L R AS Published on Saturday 5 September 2020 - n° 330 - Categories:auctions

The winners of the Portuguese auction will lose money on their proposals.

For the British council Everoze, the Portuguese auction was so competitive that the main winner was the Portuguese state. The winners cut their profit margins on the construction part of the solar power plants for the first fifteen years. They will recover

some profit by using storage to sell energy when prices are at their highest. They could also combine solar with other technologies, changing the financial model of the project. Extreme competition for access to limited grid capacity led the participants to accept conditions that, prior to this auction and the previous year's auction, seemed unsustainable for the majority of investors.

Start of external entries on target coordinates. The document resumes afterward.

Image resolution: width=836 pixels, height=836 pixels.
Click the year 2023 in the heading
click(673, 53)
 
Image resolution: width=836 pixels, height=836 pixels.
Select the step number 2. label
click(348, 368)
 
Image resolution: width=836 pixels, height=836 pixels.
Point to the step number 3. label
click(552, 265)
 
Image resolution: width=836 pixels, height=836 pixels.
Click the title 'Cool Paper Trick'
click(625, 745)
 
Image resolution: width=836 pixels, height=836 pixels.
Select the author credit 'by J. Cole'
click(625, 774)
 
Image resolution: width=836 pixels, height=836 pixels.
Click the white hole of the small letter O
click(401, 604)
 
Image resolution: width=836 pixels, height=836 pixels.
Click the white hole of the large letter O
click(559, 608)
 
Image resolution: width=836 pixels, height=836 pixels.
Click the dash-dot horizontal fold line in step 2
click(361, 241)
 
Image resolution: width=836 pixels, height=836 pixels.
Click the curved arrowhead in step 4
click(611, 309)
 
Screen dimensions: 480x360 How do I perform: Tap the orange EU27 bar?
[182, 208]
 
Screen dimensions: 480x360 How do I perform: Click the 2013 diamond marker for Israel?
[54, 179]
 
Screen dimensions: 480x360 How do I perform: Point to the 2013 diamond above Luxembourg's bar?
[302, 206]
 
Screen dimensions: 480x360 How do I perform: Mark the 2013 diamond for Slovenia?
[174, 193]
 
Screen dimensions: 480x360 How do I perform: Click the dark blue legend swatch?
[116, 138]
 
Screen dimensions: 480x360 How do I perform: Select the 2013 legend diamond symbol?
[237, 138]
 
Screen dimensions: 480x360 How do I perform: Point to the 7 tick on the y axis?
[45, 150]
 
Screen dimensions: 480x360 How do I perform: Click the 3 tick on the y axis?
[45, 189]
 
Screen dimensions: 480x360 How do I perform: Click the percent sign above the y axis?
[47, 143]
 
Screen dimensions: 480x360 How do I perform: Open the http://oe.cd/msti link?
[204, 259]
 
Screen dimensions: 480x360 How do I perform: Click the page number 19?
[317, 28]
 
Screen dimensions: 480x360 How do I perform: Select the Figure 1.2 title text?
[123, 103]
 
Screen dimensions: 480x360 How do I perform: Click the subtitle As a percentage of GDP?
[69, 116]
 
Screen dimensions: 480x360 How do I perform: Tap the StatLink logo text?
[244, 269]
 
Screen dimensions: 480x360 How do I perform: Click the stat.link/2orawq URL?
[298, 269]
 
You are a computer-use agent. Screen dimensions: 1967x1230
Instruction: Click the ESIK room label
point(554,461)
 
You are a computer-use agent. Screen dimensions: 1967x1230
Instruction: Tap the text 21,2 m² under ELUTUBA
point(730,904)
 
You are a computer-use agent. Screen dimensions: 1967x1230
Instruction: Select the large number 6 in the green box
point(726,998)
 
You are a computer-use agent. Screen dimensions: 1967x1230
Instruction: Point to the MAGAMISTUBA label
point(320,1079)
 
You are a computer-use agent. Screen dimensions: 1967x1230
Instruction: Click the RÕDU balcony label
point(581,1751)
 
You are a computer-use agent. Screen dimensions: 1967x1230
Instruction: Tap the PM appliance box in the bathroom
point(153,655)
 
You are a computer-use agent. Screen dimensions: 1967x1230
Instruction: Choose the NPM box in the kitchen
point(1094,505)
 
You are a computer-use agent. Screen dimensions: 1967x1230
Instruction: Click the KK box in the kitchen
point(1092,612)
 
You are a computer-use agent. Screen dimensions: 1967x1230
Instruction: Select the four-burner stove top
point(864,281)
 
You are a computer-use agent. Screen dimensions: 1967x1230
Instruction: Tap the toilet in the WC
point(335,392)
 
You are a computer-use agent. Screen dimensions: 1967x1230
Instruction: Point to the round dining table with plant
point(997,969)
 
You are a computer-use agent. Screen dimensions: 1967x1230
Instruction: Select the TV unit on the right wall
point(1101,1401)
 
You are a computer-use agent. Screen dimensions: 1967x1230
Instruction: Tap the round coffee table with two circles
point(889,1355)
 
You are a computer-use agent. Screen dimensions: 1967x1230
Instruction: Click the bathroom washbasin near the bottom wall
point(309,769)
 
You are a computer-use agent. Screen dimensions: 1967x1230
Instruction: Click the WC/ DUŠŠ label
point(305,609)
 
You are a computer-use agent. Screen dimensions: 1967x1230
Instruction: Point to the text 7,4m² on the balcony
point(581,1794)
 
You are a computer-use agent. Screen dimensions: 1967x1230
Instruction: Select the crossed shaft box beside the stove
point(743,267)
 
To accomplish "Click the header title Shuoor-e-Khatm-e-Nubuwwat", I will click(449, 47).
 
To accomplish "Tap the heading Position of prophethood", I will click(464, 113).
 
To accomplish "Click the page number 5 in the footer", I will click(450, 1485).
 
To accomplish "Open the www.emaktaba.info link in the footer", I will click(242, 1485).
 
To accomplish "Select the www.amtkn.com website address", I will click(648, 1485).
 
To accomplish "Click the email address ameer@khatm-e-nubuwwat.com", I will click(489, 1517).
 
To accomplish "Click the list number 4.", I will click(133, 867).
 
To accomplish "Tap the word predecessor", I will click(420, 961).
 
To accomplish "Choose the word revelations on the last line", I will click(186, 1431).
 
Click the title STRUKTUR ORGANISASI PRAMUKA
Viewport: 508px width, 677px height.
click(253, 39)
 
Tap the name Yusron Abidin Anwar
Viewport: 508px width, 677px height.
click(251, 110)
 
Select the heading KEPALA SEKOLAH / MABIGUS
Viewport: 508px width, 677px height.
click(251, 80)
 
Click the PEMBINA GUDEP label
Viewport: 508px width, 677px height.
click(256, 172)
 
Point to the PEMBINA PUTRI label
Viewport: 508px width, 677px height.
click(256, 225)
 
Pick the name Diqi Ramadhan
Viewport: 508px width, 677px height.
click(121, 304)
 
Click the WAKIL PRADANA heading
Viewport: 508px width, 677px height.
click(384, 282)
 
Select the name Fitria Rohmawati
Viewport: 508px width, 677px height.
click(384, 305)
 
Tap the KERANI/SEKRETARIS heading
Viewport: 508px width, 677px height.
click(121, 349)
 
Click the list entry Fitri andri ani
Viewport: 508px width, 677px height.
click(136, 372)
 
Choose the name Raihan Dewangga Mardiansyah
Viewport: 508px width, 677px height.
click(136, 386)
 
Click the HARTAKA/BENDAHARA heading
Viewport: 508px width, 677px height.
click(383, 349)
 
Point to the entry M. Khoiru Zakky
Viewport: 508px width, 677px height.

The winning developers in the first category, with 483 MW of storage-related PV, agreed not to take an annual capacity premium set at €33,500/MW per year. Instead, they offered to pay a capacity premium to the system of around €37,100/MW per year, on average. The winners of this option probably bet that this cost will be very low or that it will be covered by the revenues they will be able to generate from the operation of the electricity storage system.

In the second category of tenders, called "fixed contributions to the system", the Portuguese government awarded 177 MW of photovoltaic capacity. The selected promoters agreed to pay a fixed annual amount of 73,700 euros over 15 years for each megawatt of grid capacity allocated to them. This means 35 € / MWh for 15 years. The bidder will be able to sell the electricity from the PV plant on the open market, i.e. either at the spot market price on the electricity market or through a power purchase agreement with a buyer. The bidder implicitly expects the market price to remain sufficiently high over the next 15 years to ensure that, with the income from the PV plant's production, it will be able to both pay back the fixed compensation to the system and have sufficient cash flow for its financial model.

https://www.pv-magazine.com/2020/09/02/analysis-initial-results-of-portugals-solarstorage-auction/

PV Magazine of 2 September

Editor's note Access to a small market with little network access has shown that developers are willing to pay a lot to participate in this market. If these developers are willing to pay for their own power plant construction and compensate the Portuguese state, some other countries will have learned this message.